Compreendo que a resistência que existe em considerar o nosso desporto como profissional prende-se mais com as práticas (sobretudo más) do que com a sua natureza propriamente. Não temos, isso sim, competições profissionais, assim como o desporto ainda não produz o suficiente para sustentar os clubes nacionais. Essa é igualmente uma realidade que não merece nenhuma defesa.

O Girabola, principal competição futebolística do país, não é profissional. Por essa razão, os clubes que nele participam recebem zero. Ou seja, nada. Contudo, nada impede que a entidade que o organiza, no caso a Federação Angolana de Futebol, possa premiar os primeiros vencedores. Isso é o mínimo que se espera da FAF. Há muitos anos que esse assunto é colocado na mesa. Mas 37 anos depois, o Girabola continua a ser uma prova por amor à camisola.

Também ainda não é profissional a gestão dos clubes, pois os seus dirigentes com a excepção dos directores e secretários-gerais não são remunerados. Ou seja, presidentes e vice fazem-no por amor ao clube e ao desporto. Esta questão é uma pura mentira. Não se pode dar a gerir milhões a uma pessoa e ela não beneficiar.

Os clubes ignoraram os esforços para buscarem receitas nas pequenas e poucas oportunidades que existem. Muitos clubes têm contratos com os bancos e outras empresas não por iniciativa dos seus gabinetes de marketing, mas porque são essas empresas que vão à procura dos tais clubes (salvo uma ou outra excepção).

Os clubes entregam os departamentos de marketing aos jovens mais bem parecidos que virem, ou que saibam dizer uma frase completa e correctamente em português ou em inglês. O conceito de marketing nalguns clubes é coisa de outro mundo. Ou se entrega os departamentos de marketing aos sobrinhos, que têm dificuldades de encontrar emprego. Logo, o resultado é esse: clubes que desperdiçam as mais pequenas oportunidades para ir buscar qualquer coisa e desafogar o principal patrocinador.

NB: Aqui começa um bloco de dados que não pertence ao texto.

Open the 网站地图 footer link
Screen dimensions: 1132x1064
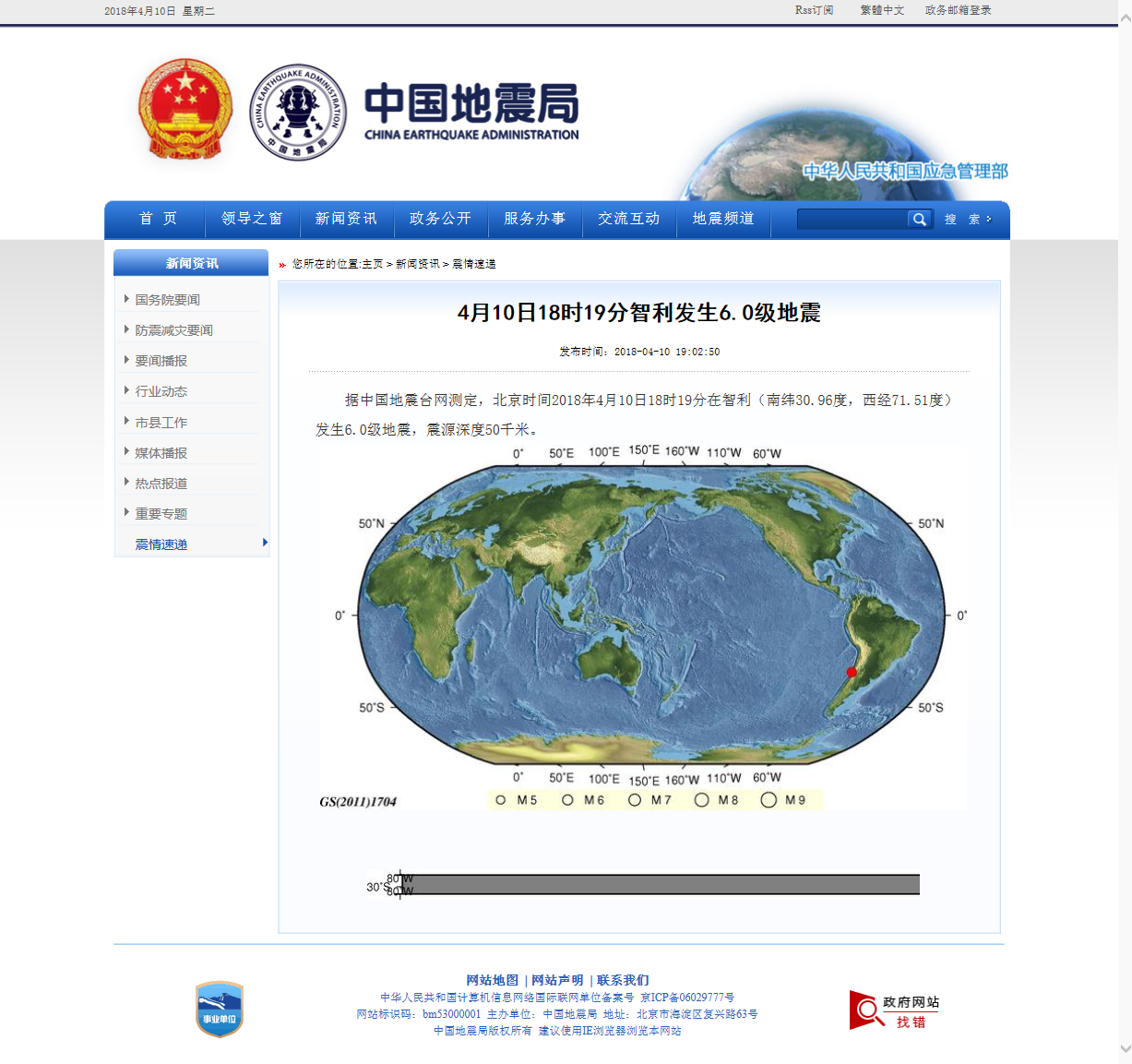coord(494,979)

Não se aceita que jogadores (apenas um exemplo) Ary Papel ou Job, jogadores com imensa notoriedade nos respectivos clubes e capazes de arrastar uma legião de consumidores, vistam na rua camisolas da Puma ou da Nike, chapéu da Adidas, mas os clubes não ganham nenhum kwanza com essa exposição das marcas que os seus “veículos” fazem. Falta estratégia de marketing aos clubes, por conta do que acabei de afirmar. Então é normal um jogador beber um sumo ou gasosa e colocar a foto no facebook, sem que o clube retire disso qualquer proveito?

São essas práticas que fazem do profissionalismo do nosso desporto ainda questionável. Mas com os milhões que se movimentam com transições de jogadores e treinadores, o facto dos jogadores terem como principal meio de sustento o desporto, e um sem número de pessoas, temos de convir que o nosso desporto é profissional. Resta aperfeiçoar esses aspectos, de gestão sobretudo, para que possamos fazer do desporto uma indústria dentro dos próximos 30 anos.